# Raum und Spiegel



## Andrusch (2. März 2004)

Hallo Leute,

ich bin ein kleiner Newbie, was Photoshop angeht, erkenne aber - seit ich mich seit ein paar tagen intensiv damit auseinandersetze - die großertigen Möglichkeiten, auch, wenn es an manchen Stellen noch hapert. 

Ich habe folgende Grafik gemacht: 







Hier möchte ich noch folgendes tun und benötige dabei eure Hilfe, Tipps und Tricks:

- eine räumliche Darstellung (etwas 3D) nach hinten weggehend
- die Schrift sollte auch nach hinten weggehen (entweder größer werdend bzw wenigstens lesbar sein), aber im Eisformat bleiben
- die Kamera soll sich auch leicht spiegeln

Ich arbeite mit PS 7.0.

Ich möchte ausdrücklich darauf hinweisen, dass dieser Banner keine (Schleich-)Werbung zu einer unfertigen Seite ist und dieses Forum dazu missbraucht wird.
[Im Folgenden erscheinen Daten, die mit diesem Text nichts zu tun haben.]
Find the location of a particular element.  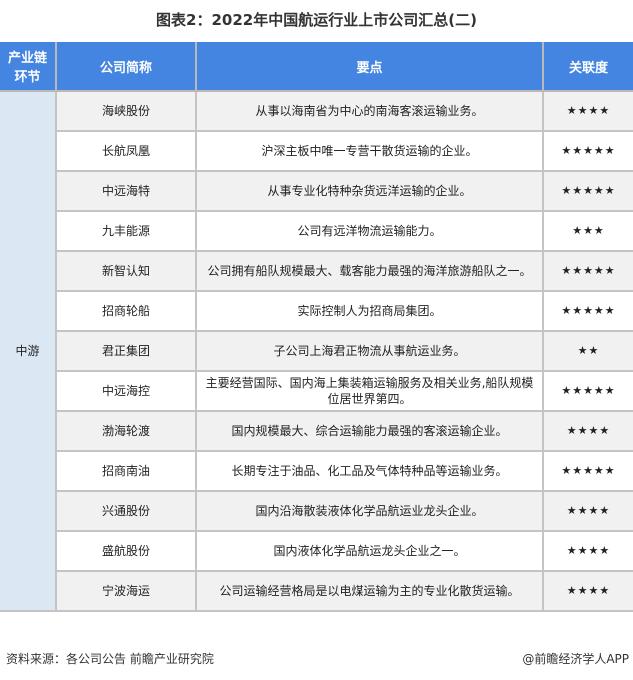

table-row: 兴通股份 国内沿海散装液体化学品航运业龙头企业。 ★★★★ is located at coordinates (316, 511).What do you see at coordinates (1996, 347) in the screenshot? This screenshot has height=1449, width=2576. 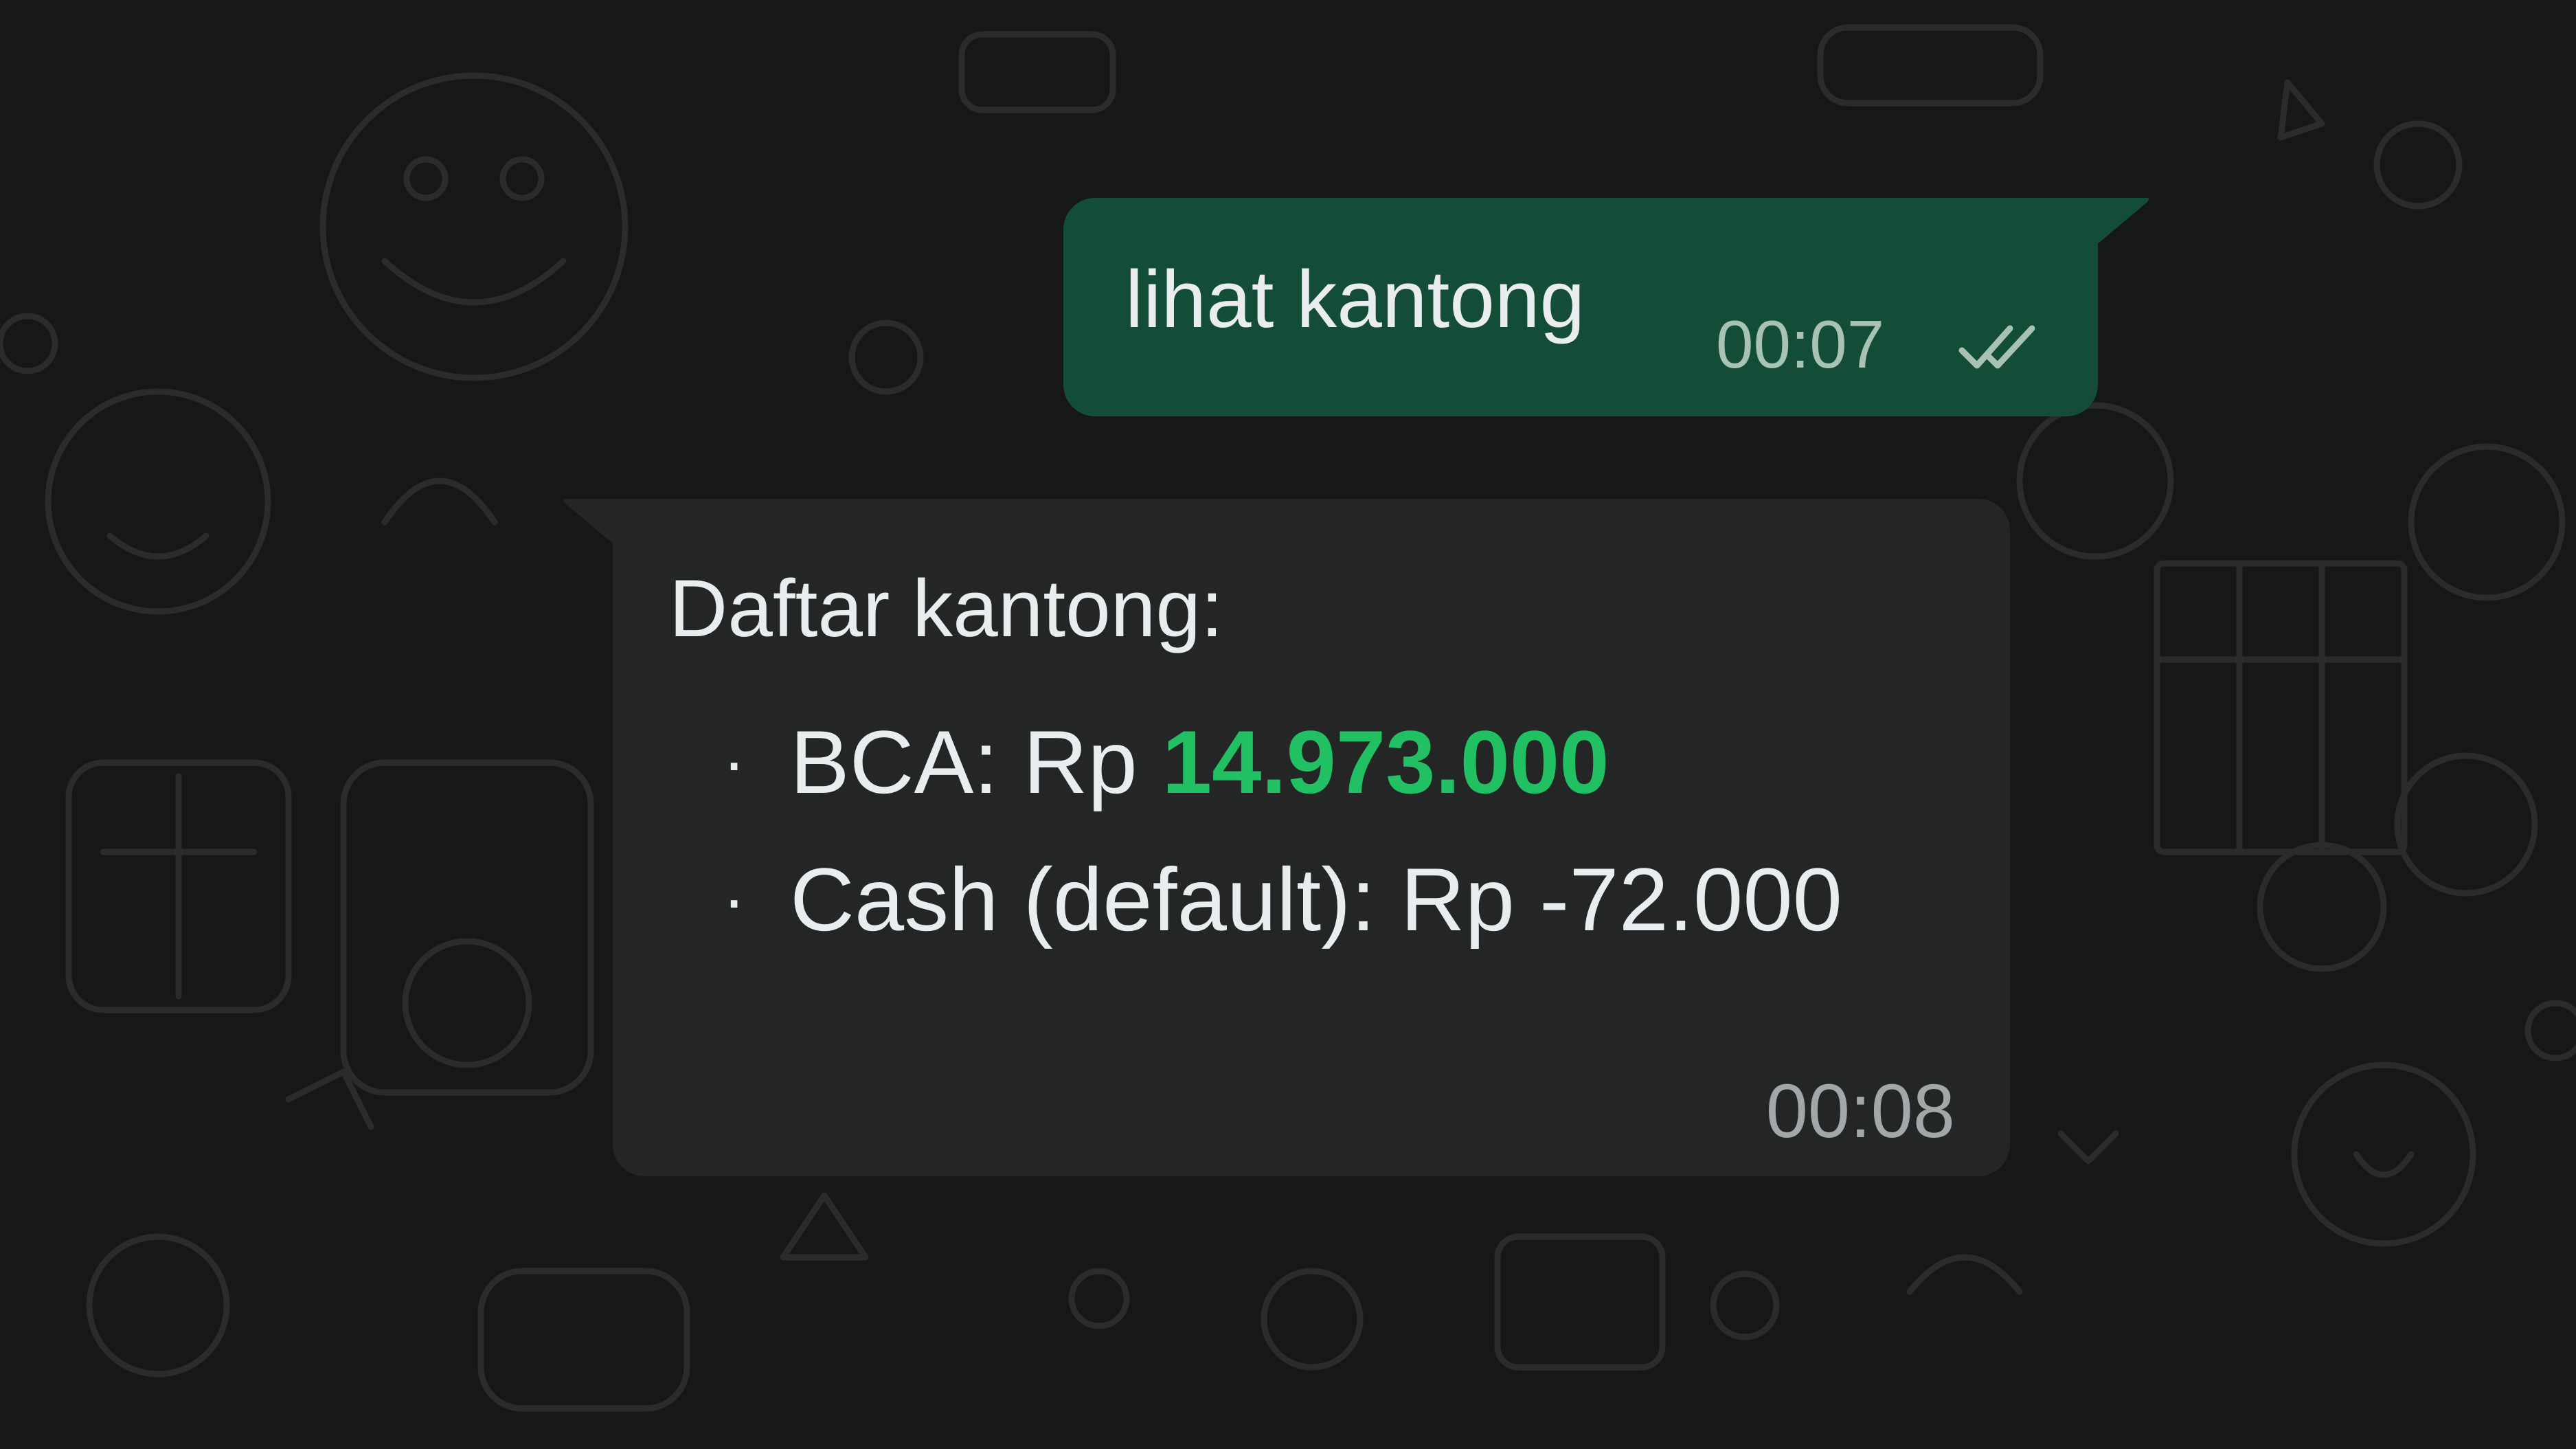 I see `double-check-icon` at bounding box center [1996, 347].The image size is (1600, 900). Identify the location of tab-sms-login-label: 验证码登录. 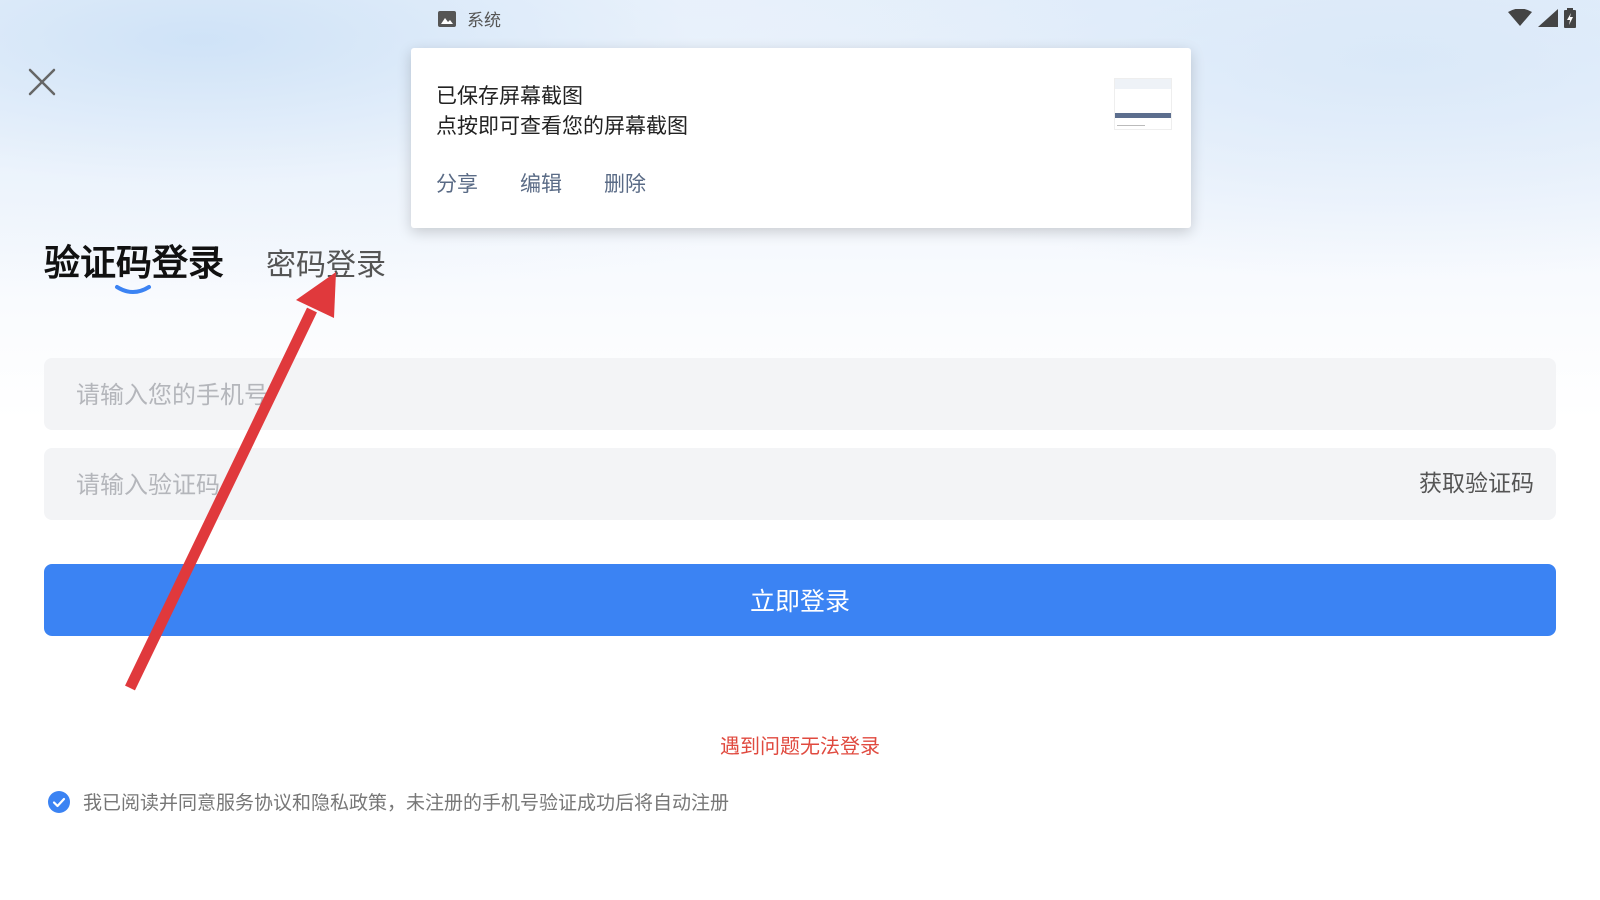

Es handelt sich wirklich um diese Grafik und mein Anliegen. 

Ansonsten bedanke ich mich rechtherzlich für eure Hilfe.


----------



## PiCNeTRoX (2. März 2004)

*Text*

Aktiviere den Text und klick auf "Verkrümmter Text erstellen"! 
Und wegen der Kamera: Dubliziere die Ebene und reduziere die Transparenz...kannst dann auch noch die Ebene seperat einstellen (Ebene spiegeln, Wickel etc. --> Bearbeiten --> Transformieren)!


----------



## mortimer (2. März 2004)

Hm .
Dir ist schon klar, dass die Lesbarkeit eines Textes auch ein Kriterium ist ?
Für meinen Geschmack bist Du bereits jetzt drauf und dran, den schmalen Font mit Effekten zu erschlagen. Willst Du da wirklich noch was draufpacken ?

Eine Spiegelung wäre ja ein hübscher Effekt - aber seitlich und nach hinten wird sie ein wenig befremdlich wirken. VOR der Kamera sieht es sicherlich gut aus ; aber da hast Du ja keinen Platz ...

Bin neugierig, wie das ausgeht .

Gruß,

mortimer


----------



## Andrusch (2. März 2004)

@PicNetTrox
erstmal danke. werde es gleich ausprobieren. 

@mortimer
ebenfalls danke. wie gesagt, ich bin neu und probiere aus. muss ja nicht immer alles online gehen


----------



## mortimer (2. März 2004)

Wo er recht hat, hat er recht !

Na dann : Auf sie mit Gebrüll 

mortimer


----------